My post last week about a movement in Scandinavia to ban the non-therapeutic circumcision of boys drew many comments. I’d like to respond to one of them. At Patheos, Joel Willitts criticizes Christians, like me, who oppose such bans. Willitts suggests that we are being inconsistent, perhaps even hypocritical. “The Christian tradition has little high ground on which to stand when it comes to the issue of banning Jewish practices,” he writes. After all, the “Gentile church” has prohibited circumcision for millennia as part of its “supersessionistic theology.” Who are Christians to criticize others when they, too, seek to end the practice?
It’s not correct to say that Christianity bans circumcision. It’s true that Christianity rejects ritual circumcision. From the apostolic period until today, Christians have regarded baptism as the substitute for ritual circumcision, the sign of what Christians believe to be the New Covenant. Continuing to circumcise boys out of a sense of religious obligation, Christians believe, would be a category error. The Old Covenant has been fulfilled; why continue to observe its rituals? But circumcision for non-religious reasons is different. If, for example, the best medical learning is that boys should be circumcised for reasons of hygiene, Christianity does not oppose this. With respect to circumcisions carried out for non-religious reasons, Christianity is simply neutral.
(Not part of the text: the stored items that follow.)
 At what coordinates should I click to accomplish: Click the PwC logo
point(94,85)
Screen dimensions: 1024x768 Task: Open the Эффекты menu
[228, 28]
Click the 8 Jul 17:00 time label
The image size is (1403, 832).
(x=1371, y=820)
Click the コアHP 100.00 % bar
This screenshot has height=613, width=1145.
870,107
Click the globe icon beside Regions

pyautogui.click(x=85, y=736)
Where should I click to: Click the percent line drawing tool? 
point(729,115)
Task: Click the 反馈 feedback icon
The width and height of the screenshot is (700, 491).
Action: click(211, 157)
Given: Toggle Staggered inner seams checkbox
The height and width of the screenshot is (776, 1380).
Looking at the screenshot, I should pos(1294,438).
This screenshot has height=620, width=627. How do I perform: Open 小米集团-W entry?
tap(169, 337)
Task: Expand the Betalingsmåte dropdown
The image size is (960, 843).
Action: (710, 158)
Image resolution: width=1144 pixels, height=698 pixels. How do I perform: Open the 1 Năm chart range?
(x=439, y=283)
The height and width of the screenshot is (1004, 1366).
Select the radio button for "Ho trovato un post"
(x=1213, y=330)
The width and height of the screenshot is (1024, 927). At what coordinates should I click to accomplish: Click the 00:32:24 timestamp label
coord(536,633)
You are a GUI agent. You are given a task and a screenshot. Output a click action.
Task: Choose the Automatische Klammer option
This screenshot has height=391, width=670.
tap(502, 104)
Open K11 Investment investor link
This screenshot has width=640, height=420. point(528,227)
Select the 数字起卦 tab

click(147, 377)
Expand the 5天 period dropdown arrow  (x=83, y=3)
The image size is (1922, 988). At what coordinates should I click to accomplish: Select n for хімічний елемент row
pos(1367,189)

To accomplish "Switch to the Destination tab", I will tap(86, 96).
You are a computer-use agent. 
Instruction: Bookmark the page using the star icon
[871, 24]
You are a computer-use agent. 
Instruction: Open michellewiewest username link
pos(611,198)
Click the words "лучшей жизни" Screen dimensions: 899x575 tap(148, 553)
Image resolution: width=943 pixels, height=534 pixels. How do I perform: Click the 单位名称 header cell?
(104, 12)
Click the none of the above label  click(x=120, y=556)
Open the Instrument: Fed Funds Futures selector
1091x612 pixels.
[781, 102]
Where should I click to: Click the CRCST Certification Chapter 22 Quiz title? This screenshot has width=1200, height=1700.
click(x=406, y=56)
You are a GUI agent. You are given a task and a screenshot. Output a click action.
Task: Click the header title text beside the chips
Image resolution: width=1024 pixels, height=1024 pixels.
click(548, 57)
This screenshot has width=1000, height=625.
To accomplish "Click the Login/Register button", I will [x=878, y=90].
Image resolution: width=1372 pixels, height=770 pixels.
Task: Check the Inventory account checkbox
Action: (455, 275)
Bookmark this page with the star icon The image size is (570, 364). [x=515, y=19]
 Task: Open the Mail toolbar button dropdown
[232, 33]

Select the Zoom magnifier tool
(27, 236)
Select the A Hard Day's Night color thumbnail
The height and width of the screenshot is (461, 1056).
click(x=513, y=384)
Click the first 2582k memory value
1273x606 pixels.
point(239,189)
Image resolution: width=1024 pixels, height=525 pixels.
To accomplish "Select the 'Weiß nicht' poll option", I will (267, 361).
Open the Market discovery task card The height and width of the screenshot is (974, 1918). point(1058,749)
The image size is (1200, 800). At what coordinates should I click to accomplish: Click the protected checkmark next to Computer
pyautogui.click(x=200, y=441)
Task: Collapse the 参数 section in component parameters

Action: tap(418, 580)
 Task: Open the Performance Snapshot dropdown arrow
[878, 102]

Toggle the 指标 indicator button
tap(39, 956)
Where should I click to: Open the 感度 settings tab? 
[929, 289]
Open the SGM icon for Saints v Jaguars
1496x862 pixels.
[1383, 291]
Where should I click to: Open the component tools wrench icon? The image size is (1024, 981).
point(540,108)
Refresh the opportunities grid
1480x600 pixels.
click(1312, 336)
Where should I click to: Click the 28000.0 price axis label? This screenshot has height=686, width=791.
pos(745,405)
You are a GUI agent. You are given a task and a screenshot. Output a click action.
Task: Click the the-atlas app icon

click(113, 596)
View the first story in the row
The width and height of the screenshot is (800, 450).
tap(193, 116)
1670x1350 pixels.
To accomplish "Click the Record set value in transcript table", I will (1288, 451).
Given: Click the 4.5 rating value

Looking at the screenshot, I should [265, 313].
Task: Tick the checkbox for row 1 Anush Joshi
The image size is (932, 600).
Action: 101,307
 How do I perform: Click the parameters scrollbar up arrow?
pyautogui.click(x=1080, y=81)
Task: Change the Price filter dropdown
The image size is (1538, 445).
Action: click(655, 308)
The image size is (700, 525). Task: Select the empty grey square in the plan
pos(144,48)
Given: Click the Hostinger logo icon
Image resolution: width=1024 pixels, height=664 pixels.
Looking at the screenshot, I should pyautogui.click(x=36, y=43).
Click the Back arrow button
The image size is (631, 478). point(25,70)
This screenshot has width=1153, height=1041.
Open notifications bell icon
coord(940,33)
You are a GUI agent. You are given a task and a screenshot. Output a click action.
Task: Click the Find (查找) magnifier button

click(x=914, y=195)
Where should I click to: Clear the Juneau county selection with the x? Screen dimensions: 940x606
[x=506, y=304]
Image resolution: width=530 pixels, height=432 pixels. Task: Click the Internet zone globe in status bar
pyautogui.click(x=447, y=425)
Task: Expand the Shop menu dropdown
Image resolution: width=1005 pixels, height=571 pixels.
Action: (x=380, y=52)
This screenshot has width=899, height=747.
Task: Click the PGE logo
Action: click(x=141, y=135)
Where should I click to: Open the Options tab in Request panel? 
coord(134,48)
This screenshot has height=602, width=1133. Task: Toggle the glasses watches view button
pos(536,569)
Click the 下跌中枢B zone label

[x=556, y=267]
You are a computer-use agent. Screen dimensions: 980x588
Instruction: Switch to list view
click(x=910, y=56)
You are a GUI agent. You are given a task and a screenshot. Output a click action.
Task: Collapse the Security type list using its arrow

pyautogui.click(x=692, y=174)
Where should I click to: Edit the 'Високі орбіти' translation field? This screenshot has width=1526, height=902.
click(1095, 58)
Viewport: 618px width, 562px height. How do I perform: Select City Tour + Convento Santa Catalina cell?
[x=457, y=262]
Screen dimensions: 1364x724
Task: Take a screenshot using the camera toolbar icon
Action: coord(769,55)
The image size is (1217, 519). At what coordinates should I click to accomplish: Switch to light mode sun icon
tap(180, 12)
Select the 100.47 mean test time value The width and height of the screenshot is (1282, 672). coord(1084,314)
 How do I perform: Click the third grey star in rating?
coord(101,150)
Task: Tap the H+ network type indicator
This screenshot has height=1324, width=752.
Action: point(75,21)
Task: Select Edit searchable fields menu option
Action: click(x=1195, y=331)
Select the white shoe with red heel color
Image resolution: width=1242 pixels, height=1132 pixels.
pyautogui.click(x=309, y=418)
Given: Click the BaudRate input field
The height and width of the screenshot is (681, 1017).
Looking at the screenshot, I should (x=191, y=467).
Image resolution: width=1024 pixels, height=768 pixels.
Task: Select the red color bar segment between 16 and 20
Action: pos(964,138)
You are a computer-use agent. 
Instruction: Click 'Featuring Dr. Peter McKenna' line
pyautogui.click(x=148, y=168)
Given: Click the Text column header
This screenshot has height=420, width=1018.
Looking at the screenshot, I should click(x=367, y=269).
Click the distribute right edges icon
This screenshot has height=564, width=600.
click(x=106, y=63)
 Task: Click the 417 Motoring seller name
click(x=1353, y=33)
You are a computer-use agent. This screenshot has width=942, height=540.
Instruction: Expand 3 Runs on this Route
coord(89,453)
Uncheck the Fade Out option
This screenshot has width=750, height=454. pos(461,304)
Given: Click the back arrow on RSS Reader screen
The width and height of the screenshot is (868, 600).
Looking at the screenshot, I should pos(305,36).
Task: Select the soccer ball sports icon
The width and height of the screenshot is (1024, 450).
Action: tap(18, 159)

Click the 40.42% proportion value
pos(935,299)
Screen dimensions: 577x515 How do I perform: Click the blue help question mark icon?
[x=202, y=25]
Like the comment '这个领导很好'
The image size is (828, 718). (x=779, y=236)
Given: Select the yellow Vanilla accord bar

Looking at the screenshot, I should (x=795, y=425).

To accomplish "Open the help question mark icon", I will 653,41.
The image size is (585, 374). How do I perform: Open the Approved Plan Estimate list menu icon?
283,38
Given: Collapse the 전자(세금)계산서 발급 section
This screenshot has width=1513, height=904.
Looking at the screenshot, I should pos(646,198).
Even if Christians reject ritual circumcision for themselves on theological grounds, they can still object in good faith to proposals that the state ban it for others. Christians do not build sukkot, either; but Christians can object to proposals that the state prohibit Jews from building them. Unlike the church, the liberal state is supposed to be neutral about such things. Christians who object to proposals to ban practices other religions hold sacred are not being inconsistent or hypocritical. They are holding liberalism to its deepest commitments, and showing respect for traditions other than their own.